As you can see, all visitors must actually be generators. But the special tests at the end mean that the begin/end_visitor methods can either regular methods or generators. This is an important generalization. For example...

The TokenOrderNodeGenerator class

This class is the foundation for a unit test investigating whether asttokens actually traverses the tree in token order. Here it is:

class TokenOrderNodeGenerator(TokenOrderGenerator):
    """A class that yields a stream of nodes."""

    def generate_nodes(self, tree):
        """Entry: yield a stream of nodes."""
        yield from self.visitor(tree)

    # Overrides...
    
    def begin_visitor(self, node):
        if node:
            yield node
        
    def end_visitor(self, node):
        pass

    def put_token(self, kind, val):
        pass

Nothing could possibly be more elegant. The begin_visitor method has become a generator(!).

A reminder about speed

A note to myself, and any other interested party ;-) Please remember that speed is of tertiary importance. Moreover, the TOG classes are about 30 percent faster than the concise, supposedly elegant, classes in the asttokens tool.

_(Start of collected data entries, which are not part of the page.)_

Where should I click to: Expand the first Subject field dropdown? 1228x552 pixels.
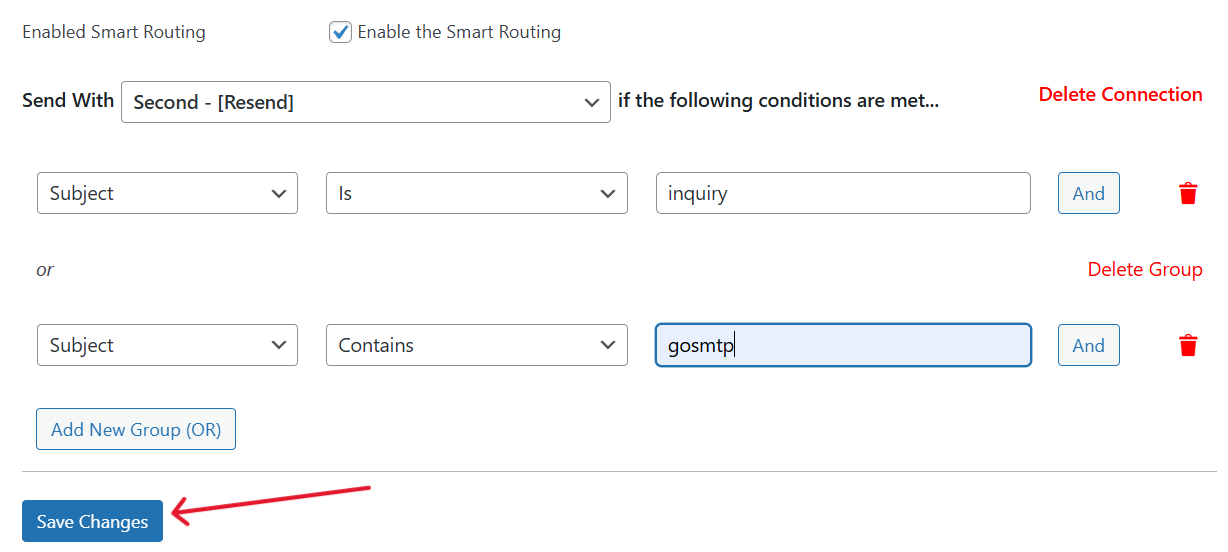tap(167, 194)
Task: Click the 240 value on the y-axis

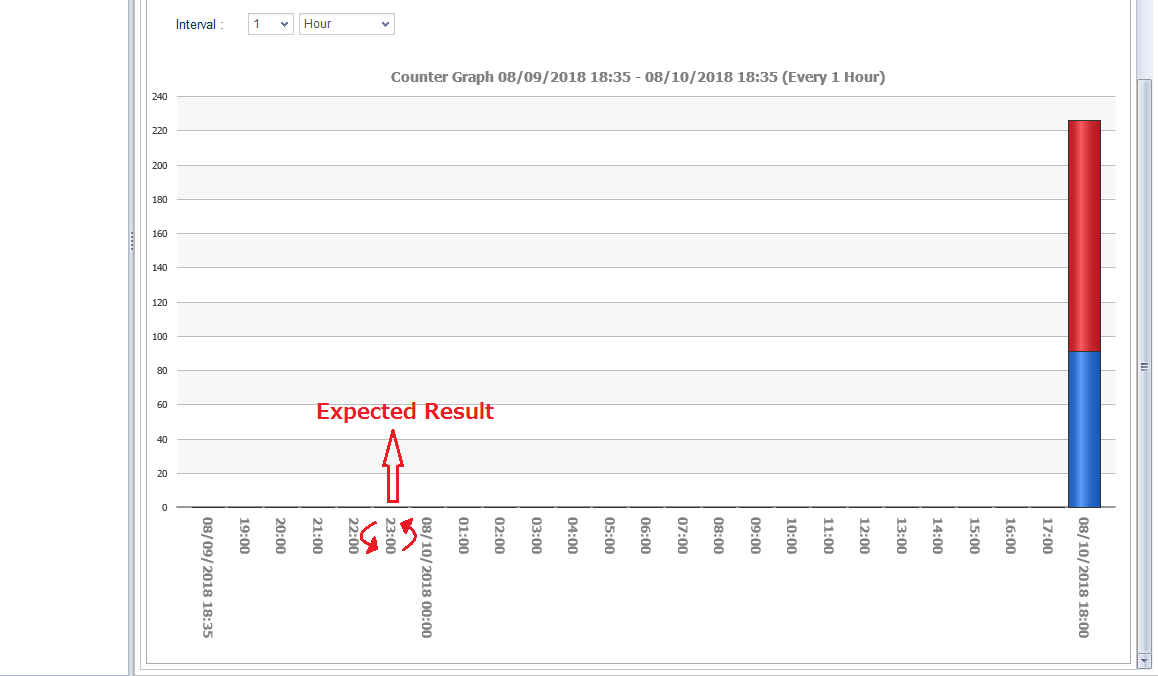Action: tap(159, 97)
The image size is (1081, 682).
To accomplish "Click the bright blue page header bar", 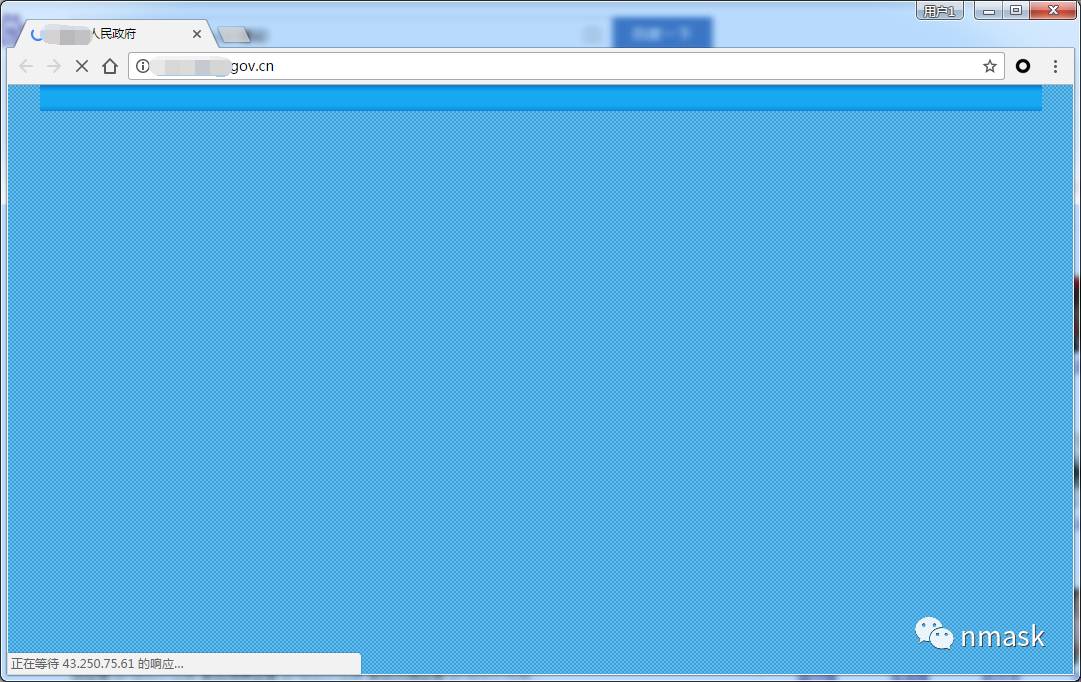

Simplicity and correctness of code in the visitors are infinitely more important than speed. The simplified visitor pattern has no special cases. The new tests in the visitor method allows the TokenOrderNodeGenerator class to be dead simple.

Remaining problems

I'll just mention the problems. Solutions should be fairly straightforward. I thought I had found a brilliant solution to some of them, but serious doubts arose while writing this post, so I'll investigate further...

1. Allocating non-syncing tokens, especially parentheses.

asttokens has a method that replaces tokens in a (tree of) ast nodes. This will only work if all tokens are properly allocated to the correct node. Clearly this can be done, perhaps in a post pass.

2. The If visitor can't distinguish between "else if" and "elif" (!!).

It appears that in some cases these two constructs result in exactly the same parse tree. If that's true (I'm still investigating, but I think it is true), then Linker.check will have to do a late fixup. It should be no big deal. It's certainly not a show stopper.

3. 'comment' and 'string' tokens are difficult special cases.

Comments are not easily accessible in the tree, and neither are strings arising from docstrings. Furthermore, only tokens contain reliable "spellings" of comments and strings. Finally, the Str visitor relies on special case code in Linker.set_links.

Summary

The project is going well. The code continues to improve. Some questions and problems remain, but I see no gotchas.